_EXCERPT:_
[Haskell-cafe] Abstraction in data types

Thu Mar 18 10:10:04 EDT 2010

I was just reading through the discussion, and Tillmann, your reply is one
of the best written descriptions I've ever seen here. (or even in any other
mail list!)

Of course, I see many good replies here, but they almost always turn out to
be irrelevant to the original question. Yours on the other hand directly
answers the original question.

Just wanted to thank.

-- Ozgur

On 18 March 2010 13:58, Tillmann Rendel <rendel at informatik.uni-marburg.de>wrote:

> Darrin Chandler wrote:
>
>> data Point      = Cartesian (Cartesian_coord, Cartesian_coord)
>>                | Spherical (Latitude, Longitude)
>>
>> type Center = Point
>> type Radius = Float
>>
>> data Shape      = Circle Center Radius
>>                | Polygon [Point]
>>
>> This obviously stinks since a Polygon could contain mixed Cartesian and
>> Spherical points. Polygon needs to be one or the other, but not mixed.
>>
>
> The problem is that you cannot distinguish in the type system whether a
> Point was created by the Cartesian or the Spherical constructor. These
> constructors have the following types:
>
>  Cartesian :: (Cartesian_coord, Cartesion_coor) -> Point
>  Spherical :: (Latitude, Latitude) -> Point
>
> The types of both constructors end with the same type, the type Point. If
> you manage to change your code so that the constructors end in different
> types, then the difference between them will be visible to the type system,
> and you will have the static knowledge you want.

_BRIEF 1:_
List every data constructor defined in the code quoted in the Haskell-cafe post.
_BRIEF 2:_
Write a continuation of the Haskell-cafe post, starting right after its final sentence.

Text and element pointing records

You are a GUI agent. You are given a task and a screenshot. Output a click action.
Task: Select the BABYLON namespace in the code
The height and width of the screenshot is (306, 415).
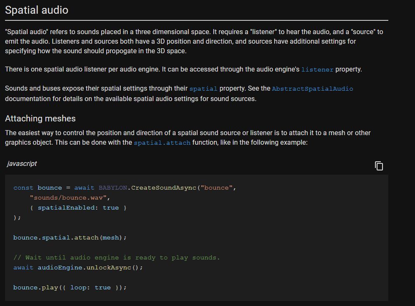pos(112,188)
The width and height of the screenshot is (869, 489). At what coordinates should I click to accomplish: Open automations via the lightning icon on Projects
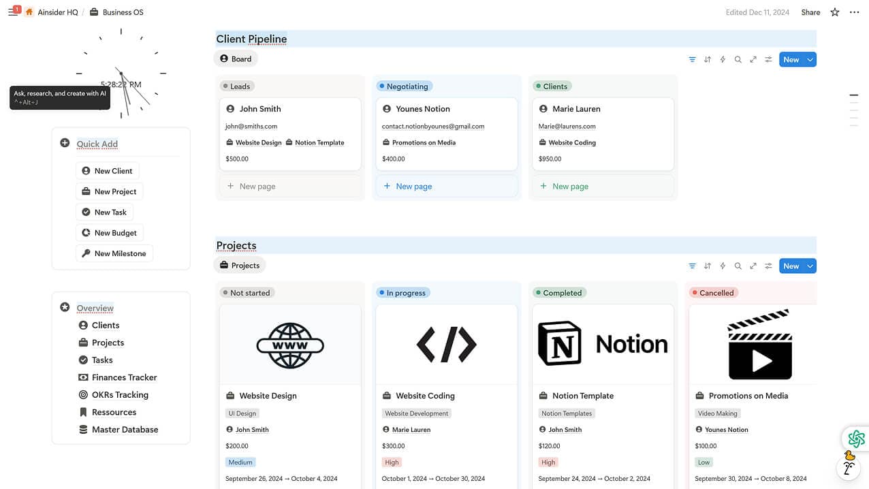(x=723, y=266)
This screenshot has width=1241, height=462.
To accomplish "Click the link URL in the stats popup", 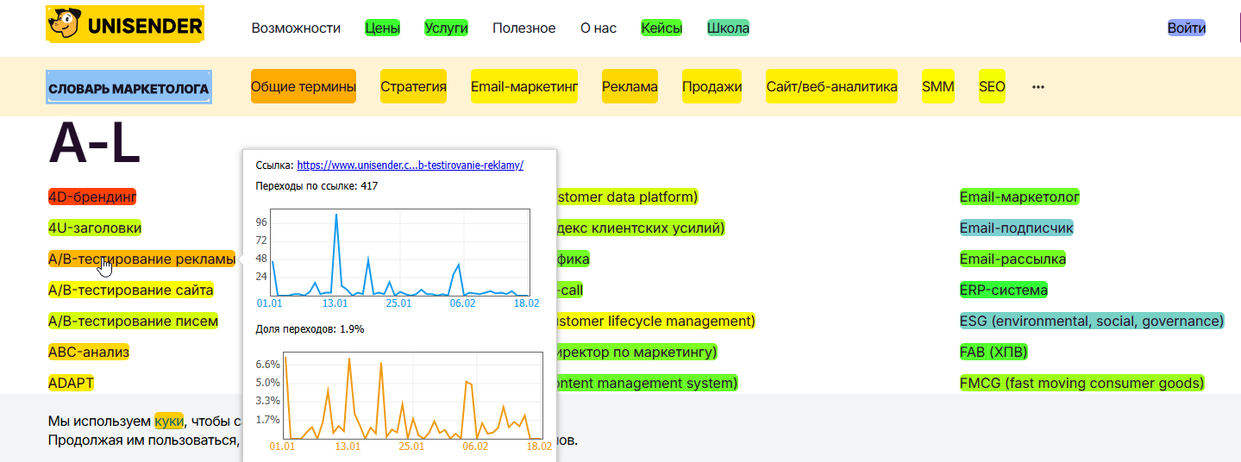I will click(410, 165).
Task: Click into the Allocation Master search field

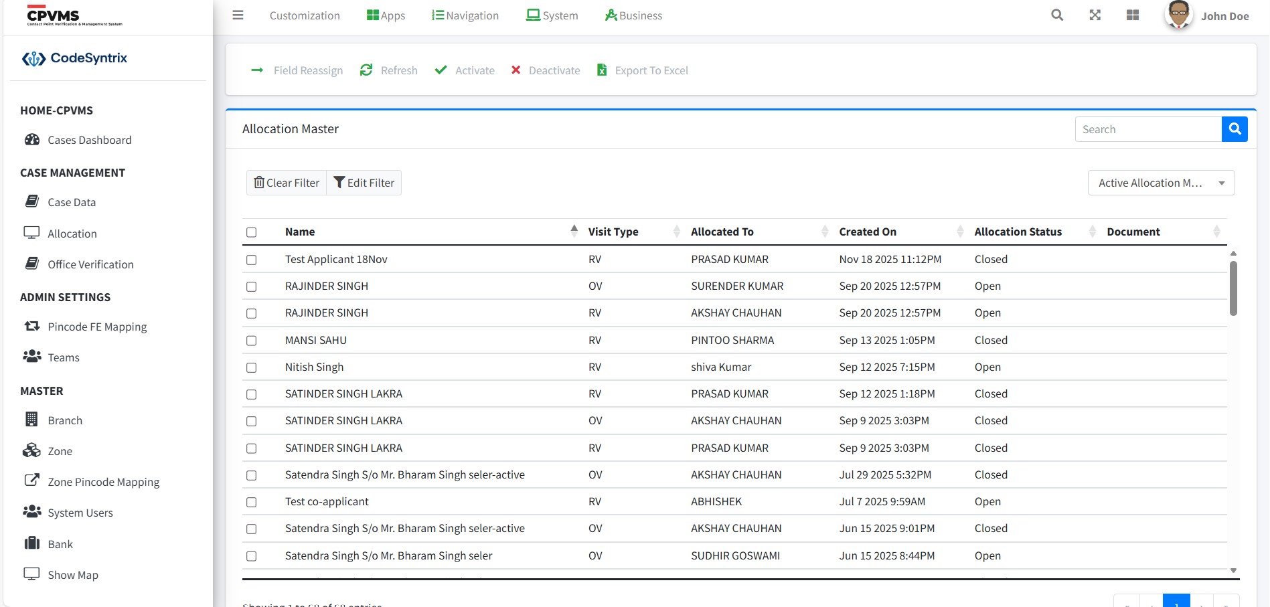Action: point(1147,129)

_EXERCISE OUTPUT 1:_
Cartesian, Spherical, Circle, Polygon

_EXERCISE OUTPUT 2:_
>
> I know of two strategies to make the constructors end in different types.
> They could belong to different datatypes, or they could belong to different
> instances of a family of datatypes.
>
> You could split the type Point into two types as follows.
>
>  data Cartesian
>
>    = Cartesian Cartesian_coord Cartesian_coord
>
>  data Spherical
>    = Spherical Latitude Longitude
>
> Now the constructors have the following types:
>
>  Cartesian :: Cartesian_coord -> Cartesian_coord -> Cartesian
>  Spherical :: Latitude -> Longitude -> Spherical
>
> Since the types of the constructors end in different types, we can
> distinguish values created with Cartesian from values created with Spherical
> in the type system.
>
> (Note that I dropped the use of tuples from your types to make the example
> more idiomatic Haskell).
>
> However, how are we going to write the Shape datatype now that we have two
> different types of points? We write a family of Shape datatypes
> parameterized in the type of points we want to use.
>
>  data Shape point
>    = Circle point Radius
>    | Polygon [point]
>
> Note that point is a type variable, which can be instantiated with whatever
> type we like, including Cartesian and Spherical. For example, Shape
> Cartesian is the type of shapes described with cartesian coordinates, and
> Shape Spherical is the type of shapes described with spherical coordinates.
> But we could also have a type like Shape Integer, which is the type of
> shapes described with Integer points, whatever that means.
>
> This generality of the Shape family of types has advantages and
> disadvantages. An advantage is that we can make Shape an instance of the
> type class Functor as follows.
>
>  instance Functor Shape where
>    fmap f (Circle p r) = Circle (f p) r
>    fmap f (Polygon ps) = Polygon (map f ps)
>
> Note that fmap applies a function to every point in the shape, but does not
> change the overall shape structure. This could be used, for example, to
> convert between a spherical and a cartesian shape, given some function to
> convert between spherical and cartesian points.
>
>  convertPoint :: Spherical -> Cartesian
>  convertPoint = ...
>
>  convertShape :: Shape Spherical -> Shape Cartesian
>  convertShape = fmap convertPoint
>
> Another example could be a shape with all the cartesian points stored in
> same database. Lets assume that we have a function to lookup which point is
> stored in the database under some key.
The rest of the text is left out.